James Cook is a sociology professor at the University of Maine Augusta. Cook said he’s concerned that under unified accreditation, a large share of individual school academic programs will be moved to the system’s two biggest campuses in Orono and Portland and that programs with lower enrollments will be cut. He pointed to a section of the strategic plan that says system schools should make general education courses available to students on all campuses.
He said he understands the system’s financial realities but is worried that the uniqueness of each school and the students and communities they serve is being ignored and that students are going to lose the opportunity to choose between seven different and robust universities.
“When you centralize everything, you lose the richness and strength of having seven different campuses,” Cook said.
But system officials said that’s not going to happen. “There is no plan to move a significant amount of courses to one or two campuses,” said Jeff St. John, vice chancellor of academic and student affairs.
He said that instead, the system is trying to broaden access.
“The goal of the plan is to ensure that general education as delivered at each of our universities is high quality and readily accessible,” St. John said.
Through both unified accreditation and online education, the system hopes to allow students to take courses at all seven campuses and increase access for nontraditional, nonresidential college students living in Maine and other parts of the country and world.

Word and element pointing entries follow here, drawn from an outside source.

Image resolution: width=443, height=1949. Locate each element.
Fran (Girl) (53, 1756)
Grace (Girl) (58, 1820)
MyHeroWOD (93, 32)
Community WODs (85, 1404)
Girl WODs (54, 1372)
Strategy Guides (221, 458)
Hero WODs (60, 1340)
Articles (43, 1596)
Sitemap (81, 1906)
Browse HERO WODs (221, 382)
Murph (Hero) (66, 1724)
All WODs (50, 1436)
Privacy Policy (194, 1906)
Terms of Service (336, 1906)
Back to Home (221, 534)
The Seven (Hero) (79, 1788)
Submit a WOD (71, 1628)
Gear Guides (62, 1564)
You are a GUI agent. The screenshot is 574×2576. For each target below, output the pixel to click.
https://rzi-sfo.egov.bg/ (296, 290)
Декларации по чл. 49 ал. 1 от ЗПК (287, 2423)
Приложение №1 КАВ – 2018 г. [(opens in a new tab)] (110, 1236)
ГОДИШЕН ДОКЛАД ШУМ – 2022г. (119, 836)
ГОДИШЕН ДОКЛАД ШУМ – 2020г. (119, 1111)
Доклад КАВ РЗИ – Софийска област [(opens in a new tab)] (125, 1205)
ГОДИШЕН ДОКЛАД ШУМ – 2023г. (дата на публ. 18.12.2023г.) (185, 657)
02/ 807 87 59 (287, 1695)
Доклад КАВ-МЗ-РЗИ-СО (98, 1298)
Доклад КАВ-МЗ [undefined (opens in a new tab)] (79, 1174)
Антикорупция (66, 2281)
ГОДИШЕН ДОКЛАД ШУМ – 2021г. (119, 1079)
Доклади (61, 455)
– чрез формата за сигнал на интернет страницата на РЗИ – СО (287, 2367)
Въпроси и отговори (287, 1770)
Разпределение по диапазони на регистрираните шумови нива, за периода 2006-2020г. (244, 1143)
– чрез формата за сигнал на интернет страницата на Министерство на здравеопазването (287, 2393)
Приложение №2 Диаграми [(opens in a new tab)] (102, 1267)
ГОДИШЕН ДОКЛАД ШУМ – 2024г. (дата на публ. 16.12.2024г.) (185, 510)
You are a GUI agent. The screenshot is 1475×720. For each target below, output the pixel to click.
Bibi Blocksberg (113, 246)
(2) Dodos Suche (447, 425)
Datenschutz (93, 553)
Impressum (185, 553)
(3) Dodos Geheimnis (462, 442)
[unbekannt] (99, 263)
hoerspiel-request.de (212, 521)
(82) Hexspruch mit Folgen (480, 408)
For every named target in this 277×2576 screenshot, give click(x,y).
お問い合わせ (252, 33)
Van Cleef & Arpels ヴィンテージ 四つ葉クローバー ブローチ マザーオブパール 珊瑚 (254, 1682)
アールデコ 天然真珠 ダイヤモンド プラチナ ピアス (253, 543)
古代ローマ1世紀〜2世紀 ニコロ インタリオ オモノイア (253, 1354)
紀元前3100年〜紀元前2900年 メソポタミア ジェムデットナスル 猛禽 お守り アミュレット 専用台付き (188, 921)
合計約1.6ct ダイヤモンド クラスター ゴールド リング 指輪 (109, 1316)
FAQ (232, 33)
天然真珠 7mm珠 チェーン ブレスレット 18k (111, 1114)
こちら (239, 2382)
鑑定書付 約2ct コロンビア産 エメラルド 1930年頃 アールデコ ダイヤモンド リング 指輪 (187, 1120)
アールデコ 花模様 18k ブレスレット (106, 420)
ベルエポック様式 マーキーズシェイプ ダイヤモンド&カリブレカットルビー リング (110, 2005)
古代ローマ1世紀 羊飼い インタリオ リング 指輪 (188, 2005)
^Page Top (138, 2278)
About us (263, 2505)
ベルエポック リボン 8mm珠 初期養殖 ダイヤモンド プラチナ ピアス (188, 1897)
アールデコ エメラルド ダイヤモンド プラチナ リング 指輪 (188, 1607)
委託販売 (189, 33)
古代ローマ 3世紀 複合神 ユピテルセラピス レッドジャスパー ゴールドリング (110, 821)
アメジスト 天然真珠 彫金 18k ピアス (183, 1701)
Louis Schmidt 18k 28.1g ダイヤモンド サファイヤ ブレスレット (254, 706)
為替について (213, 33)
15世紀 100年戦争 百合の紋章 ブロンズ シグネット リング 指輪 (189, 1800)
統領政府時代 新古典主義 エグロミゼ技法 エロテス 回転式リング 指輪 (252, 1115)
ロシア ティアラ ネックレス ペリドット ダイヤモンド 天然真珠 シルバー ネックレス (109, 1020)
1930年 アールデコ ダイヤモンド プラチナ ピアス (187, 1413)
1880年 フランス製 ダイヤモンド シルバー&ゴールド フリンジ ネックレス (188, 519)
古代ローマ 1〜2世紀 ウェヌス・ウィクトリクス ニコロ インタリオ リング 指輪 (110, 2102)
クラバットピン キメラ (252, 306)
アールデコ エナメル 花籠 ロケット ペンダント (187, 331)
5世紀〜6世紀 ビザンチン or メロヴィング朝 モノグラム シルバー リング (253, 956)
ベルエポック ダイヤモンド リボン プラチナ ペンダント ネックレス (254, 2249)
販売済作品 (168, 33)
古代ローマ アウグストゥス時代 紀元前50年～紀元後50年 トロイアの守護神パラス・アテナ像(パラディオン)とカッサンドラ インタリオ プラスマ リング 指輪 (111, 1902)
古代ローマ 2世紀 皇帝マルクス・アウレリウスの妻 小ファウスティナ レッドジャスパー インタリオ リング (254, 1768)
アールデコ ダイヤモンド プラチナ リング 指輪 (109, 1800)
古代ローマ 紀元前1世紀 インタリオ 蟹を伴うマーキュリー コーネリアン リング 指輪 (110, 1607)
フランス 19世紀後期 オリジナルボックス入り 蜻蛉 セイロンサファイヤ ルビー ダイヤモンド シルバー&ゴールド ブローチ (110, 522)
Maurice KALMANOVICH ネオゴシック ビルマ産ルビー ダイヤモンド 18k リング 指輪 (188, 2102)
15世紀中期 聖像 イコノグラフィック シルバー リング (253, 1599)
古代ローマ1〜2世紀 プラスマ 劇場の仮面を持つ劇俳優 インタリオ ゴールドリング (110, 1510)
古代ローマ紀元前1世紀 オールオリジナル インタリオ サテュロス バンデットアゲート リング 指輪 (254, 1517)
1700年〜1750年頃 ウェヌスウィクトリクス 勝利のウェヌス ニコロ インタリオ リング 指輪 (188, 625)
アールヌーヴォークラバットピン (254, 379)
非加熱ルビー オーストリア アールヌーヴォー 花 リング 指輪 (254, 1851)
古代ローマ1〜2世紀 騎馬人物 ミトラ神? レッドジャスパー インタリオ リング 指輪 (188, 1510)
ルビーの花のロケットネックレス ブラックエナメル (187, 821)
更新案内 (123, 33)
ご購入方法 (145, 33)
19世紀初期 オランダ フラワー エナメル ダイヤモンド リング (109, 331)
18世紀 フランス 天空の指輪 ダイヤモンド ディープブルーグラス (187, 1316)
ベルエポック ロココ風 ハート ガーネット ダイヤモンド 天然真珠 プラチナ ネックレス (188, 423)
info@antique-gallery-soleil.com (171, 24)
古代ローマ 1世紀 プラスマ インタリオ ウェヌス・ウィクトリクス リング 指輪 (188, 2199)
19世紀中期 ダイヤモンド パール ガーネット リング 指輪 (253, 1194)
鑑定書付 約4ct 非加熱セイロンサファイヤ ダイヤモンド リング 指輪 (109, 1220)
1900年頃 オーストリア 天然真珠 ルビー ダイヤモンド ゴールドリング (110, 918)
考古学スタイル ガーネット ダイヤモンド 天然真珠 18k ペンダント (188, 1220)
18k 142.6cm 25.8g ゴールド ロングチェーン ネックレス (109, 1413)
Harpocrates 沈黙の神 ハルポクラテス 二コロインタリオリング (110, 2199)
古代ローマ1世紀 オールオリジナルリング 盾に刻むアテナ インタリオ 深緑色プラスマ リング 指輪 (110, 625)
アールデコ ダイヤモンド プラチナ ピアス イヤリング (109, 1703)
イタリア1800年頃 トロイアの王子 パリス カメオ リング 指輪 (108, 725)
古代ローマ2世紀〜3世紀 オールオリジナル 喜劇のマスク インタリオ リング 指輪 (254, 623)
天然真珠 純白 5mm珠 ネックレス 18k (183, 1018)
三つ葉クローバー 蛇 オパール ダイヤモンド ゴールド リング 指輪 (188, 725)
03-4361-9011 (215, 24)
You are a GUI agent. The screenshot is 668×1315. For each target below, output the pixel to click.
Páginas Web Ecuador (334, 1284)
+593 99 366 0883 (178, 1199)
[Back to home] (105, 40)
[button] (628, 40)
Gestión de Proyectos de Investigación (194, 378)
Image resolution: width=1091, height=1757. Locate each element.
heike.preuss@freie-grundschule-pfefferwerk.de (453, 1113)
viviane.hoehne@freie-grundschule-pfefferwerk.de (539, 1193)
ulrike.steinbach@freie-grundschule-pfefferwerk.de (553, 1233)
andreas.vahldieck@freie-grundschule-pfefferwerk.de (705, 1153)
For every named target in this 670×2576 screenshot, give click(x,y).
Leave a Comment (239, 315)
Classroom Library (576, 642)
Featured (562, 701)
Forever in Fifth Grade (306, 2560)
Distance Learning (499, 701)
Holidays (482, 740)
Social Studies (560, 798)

The hope is that this would attract more students to the system despite demographic realities while allowing the system to remain true to its priority of serving the state and its citizens, St. John said.
“Demographic needs are changing, people’s needs are changing, the economy is changing,” he said. “We’re trying to position the system to best respond to those changes.”
Doing so will likely be challenging. There are a few ways to increase revenue without increasing enrollment. Because public institutions are responsible for serving people in the middle and lower middle classes, increasing tuition can stymie enrollment further. And the online education space is oversaturated and especially challenging for schools without big brand names, said Martin Van Der Werf, director of editorial and education policy at Georgetown University’s Center of Education and the Workforce.
Around the country, Van Der Werf said, systems are fighting to maintain the institutions people expect and those that have historically existed. But the systems in place now were built for a time of increasing college-age students. That time is over, he said.
“The question now is what do we do with that old approach and mission,” Van Der Werf said.